AIM: Copy out the lines of the records exactly, beginning with the line that contains "Open File Properties icon" and continuing through the line that contains "[x=1712, y=1012]".

Some records
* * *

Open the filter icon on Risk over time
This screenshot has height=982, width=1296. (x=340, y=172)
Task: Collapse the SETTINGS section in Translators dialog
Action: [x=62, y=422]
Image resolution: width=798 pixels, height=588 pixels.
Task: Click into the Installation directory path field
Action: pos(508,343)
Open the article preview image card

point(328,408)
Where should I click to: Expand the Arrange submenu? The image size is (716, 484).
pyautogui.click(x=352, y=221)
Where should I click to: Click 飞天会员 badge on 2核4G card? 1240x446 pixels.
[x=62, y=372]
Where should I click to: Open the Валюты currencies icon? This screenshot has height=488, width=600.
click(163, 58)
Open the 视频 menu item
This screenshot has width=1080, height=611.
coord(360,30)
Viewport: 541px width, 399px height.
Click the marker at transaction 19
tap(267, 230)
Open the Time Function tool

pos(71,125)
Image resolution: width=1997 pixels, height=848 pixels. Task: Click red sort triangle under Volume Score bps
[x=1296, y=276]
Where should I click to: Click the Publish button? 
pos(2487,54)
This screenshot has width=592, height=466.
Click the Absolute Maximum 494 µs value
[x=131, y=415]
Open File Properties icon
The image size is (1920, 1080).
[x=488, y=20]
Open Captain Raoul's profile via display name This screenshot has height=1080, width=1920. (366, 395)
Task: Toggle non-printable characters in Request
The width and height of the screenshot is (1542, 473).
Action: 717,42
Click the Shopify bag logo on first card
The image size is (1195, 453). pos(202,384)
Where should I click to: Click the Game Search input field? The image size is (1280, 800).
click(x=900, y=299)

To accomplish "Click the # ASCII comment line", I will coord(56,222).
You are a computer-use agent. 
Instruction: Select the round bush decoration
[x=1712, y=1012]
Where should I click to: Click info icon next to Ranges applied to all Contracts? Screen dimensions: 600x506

* * *

EXERCISE OUTPUT:
Open File Properties icon
The image size is (1920, 1080).
[x=488, y=20]
Open Captain Raoul's profile via display name This screenshot has height=1080, width=1920. (366, 395)
Task: Toggle non-printable characters in Request
The width and height of the screenshot is (1542, 473).
Action: 717,42
Click the Shopify bag logo on first card
The image size is (1195, 453). pos(202,384)
Where should I click to: Click the Game Search input field? The image size is (1280, 800).
click(x=900, y=299)

To accomplish "Click the # ASCII comment line", I will coord(56,222).
You are a computer-use agent. 
Instruction: Select the round bush decoration
[x=1712, y=1012]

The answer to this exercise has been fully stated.